▼

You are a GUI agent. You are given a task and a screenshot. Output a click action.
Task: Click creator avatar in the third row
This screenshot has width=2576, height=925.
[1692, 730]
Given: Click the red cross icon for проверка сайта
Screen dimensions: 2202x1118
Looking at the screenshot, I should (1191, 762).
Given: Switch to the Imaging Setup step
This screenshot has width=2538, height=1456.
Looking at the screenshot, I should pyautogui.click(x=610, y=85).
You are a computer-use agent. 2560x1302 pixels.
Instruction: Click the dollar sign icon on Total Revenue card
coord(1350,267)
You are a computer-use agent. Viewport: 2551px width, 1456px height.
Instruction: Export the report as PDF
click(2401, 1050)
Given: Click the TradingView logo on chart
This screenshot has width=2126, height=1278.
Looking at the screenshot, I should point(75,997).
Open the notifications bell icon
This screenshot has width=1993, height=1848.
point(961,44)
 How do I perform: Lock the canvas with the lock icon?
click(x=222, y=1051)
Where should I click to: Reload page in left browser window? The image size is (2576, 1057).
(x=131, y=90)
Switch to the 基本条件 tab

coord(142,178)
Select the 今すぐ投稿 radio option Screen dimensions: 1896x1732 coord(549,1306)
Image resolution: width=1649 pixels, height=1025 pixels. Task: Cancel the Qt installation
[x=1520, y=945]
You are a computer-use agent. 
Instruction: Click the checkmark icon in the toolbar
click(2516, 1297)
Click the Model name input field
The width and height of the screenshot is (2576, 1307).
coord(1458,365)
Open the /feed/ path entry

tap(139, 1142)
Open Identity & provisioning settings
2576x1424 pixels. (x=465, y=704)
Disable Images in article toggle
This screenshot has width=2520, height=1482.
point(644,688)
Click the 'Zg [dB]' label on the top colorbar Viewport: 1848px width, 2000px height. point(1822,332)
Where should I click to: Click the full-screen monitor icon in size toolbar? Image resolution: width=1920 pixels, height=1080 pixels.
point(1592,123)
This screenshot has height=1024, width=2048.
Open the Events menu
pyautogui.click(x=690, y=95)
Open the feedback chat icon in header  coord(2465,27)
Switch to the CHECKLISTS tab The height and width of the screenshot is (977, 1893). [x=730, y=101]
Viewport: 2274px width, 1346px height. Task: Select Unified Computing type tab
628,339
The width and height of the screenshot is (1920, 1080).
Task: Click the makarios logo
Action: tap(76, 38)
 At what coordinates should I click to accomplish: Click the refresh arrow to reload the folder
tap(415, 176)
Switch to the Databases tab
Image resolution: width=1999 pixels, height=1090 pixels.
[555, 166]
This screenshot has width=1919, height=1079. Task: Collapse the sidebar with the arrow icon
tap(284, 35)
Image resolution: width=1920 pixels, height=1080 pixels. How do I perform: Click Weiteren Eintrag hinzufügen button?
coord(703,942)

▲

_Problem to work on:_ Retype the data in full, precisely as given.

_Written solution:_
You are a GUI agent. You are given a task and a screenshot. Output a click action.
Task: Click creator avatar in the third row
This screenshot has width=2576, height=925.
[1692, 730]
Given: Click the red cross icon for проверка сайта
Screen dimensions: 2202x1118
Looking at the screenshot, I should (1191, 762).
Given: Switch to the Imaging Setup step
This screenshot has width=2538, height=1456.
Looking at the screenshot, I should pyautogui.click(x=610, y=85).
You are a computer-use agent. 2560x1302 pixels.
Instruction: Click the dollar sign icon on Total Revenue card
coord(1350,267)
You are a computer-use agent. Viewport: 2551px width, 1456px height.
Instruction: Export the report as PDF
click(2401, 1050)
Given: Click the TradingView logo on chart
This screenshot has width=2126, height=1278.
Looking at the screenshot, I should point(75,997).
Open the notifications bell icon
This screenshot has width=1993, height=1848.
point(961,44)
 How do I perform: Lock the canvas with the lock icon?
click(x=222, y=1051)
Where should I click to: Reload page in left browser window? The image size is (2576, 1057).
(x=131, y=90)
Switch to the 基本条件 tab

coord(142,178)
Select the 今すぐ投稿 radio option Screen dimensions: 1896x1732 coord(549,1306)
Image resolution: width=1649 pixels, height=1025 pixels. Task: Cancel the Qt installation
[x=1520, y=945]
You are a computer-use agent. 
Instruction: Click the checkmark icon in the toolbar
click(2516, 1297)
Click the Model name input field
The width and height of the screenshot is (2576, 1307).
coord(1458,365)
Open the /feed/ path entry

tap(139, 1142)
Open Identity & provisioning settings
2576x1424 pixels. (x=465, y=704)
Disable Images in article toggle
This screenshot has width=2520, height=1482.
point(644,688)
Click the 'Zg [dB]' label on the top colorbar Viewport: 1848px width, 2000px height. point(1822,332)
Where should I click to: Click the full-screen monitor icon in size toolbar? Image resolution: width=1920 pixels, height=1080 pixels.
point(1592,123)
This screenshot has height=1024, width=2048.
Open the Events menu
pyautogui.click(x=690, y=95)
Open the feedback chat icon in header  coord(2465,27)
Switch to the CHECKLISTS tab The height and width of the screenshot is (977, 1893). [x=730, y=101]
Viewport: 2274px width, 1346px height. Task: Select Unified Computing type tab
628,339
The width and height of the screenshot is (1920, 1080).
Task: Click the makarios logo
Action: tap(76, 38)
 At what coordinates should I click to accomplish: Click the refresh arrow to reload the folder
tap(415, 176)
Switch to the Databases tab
Image resolution: width=1999 pixels, height=1090 pixels.
[555, 166]
This screenshot has width=1919, height=1079. Task: Collapse the sidebar with the arrow icon
tap(284, 35)
Image resolution: width=1920 pixels, height=1080 pixels. How do I perform: Click Weiteren Eintrag hinzufügen button?
coord(703,942)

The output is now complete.